(Task set)
A - Copy the Reddit scraping excerpt from "for i in range" up to and including "#print('id', params)".
B - In the Reddit scraping excerpt, which function delays the loop between requests?

Below is the loop function to collect more in reddits.com

However, Reddit limit the number of requests per second you're allowed to make. Thus, will need to add timer to delay the loop for each requests, using `time.sleep()`.


In [12]:
##### Function to scrap post from Reddits.com ######
def collect_post(url, after):
    posts = []      # empty list to store the post after scraping
    headers = {'User-agent': 'Appletree 8.1'}       # customer user-agent
    
    for i in range (4):     # number of iteration to scrap. Increase the number depending how much post to scrap
        if after == None:      
            params = {}          # the first 25 posts
        else: 
            params = {'after' : after}    # name of last ID post, this is for the next 25 post scraping
            #print('id', params)

(Given material)

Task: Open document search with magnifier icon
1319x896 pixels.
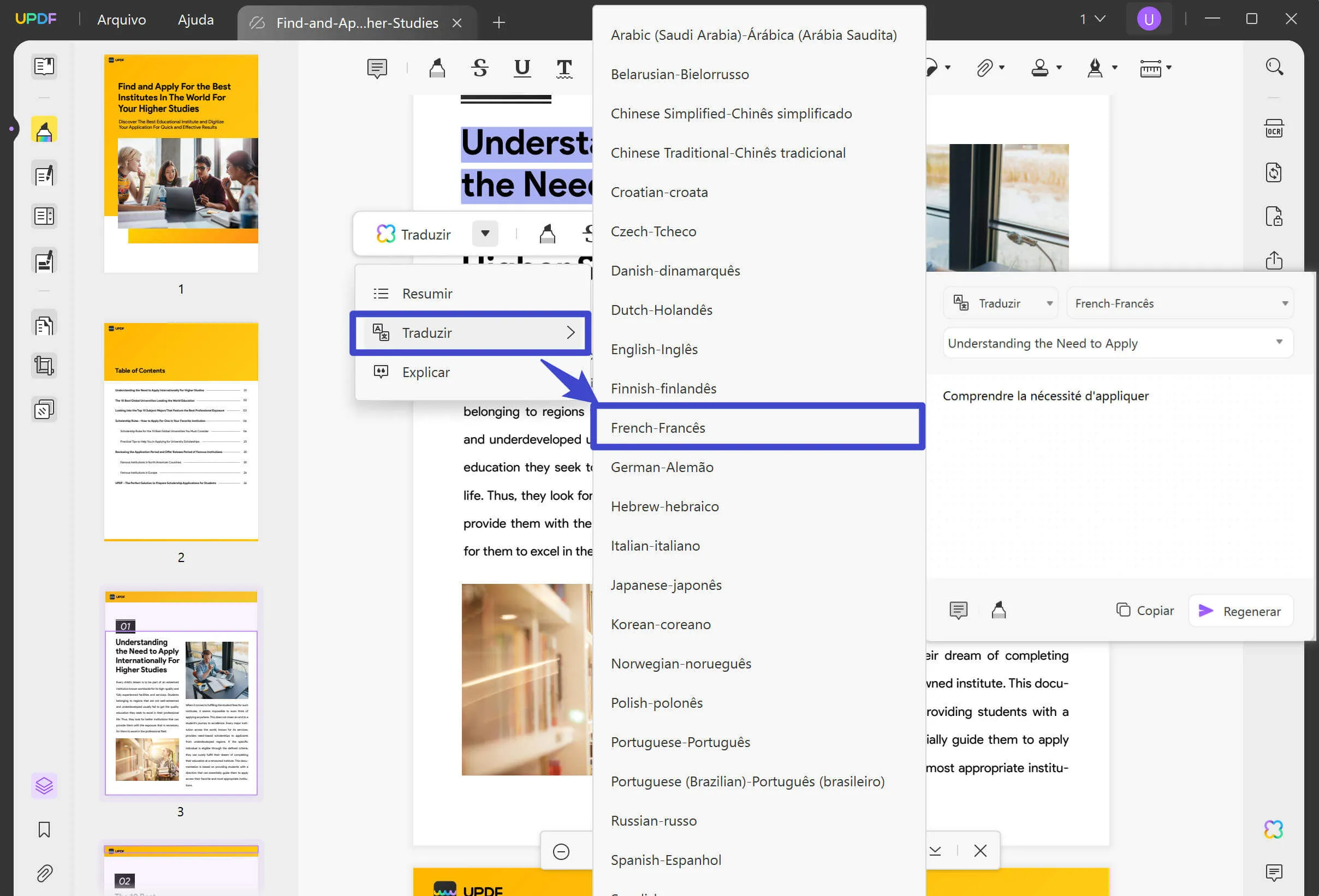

(Outputs in order)
A -
for i in range (4):     # number of iteration to scrap. Increase the number depending how much post to scrap
        if after == None:      
            params = {}          # the first 25 posts
        else: 
            params = {'after' : after}    # name of last ID post, this is for the next 25 post scraping
            #print('id', params)

B - time.sleep()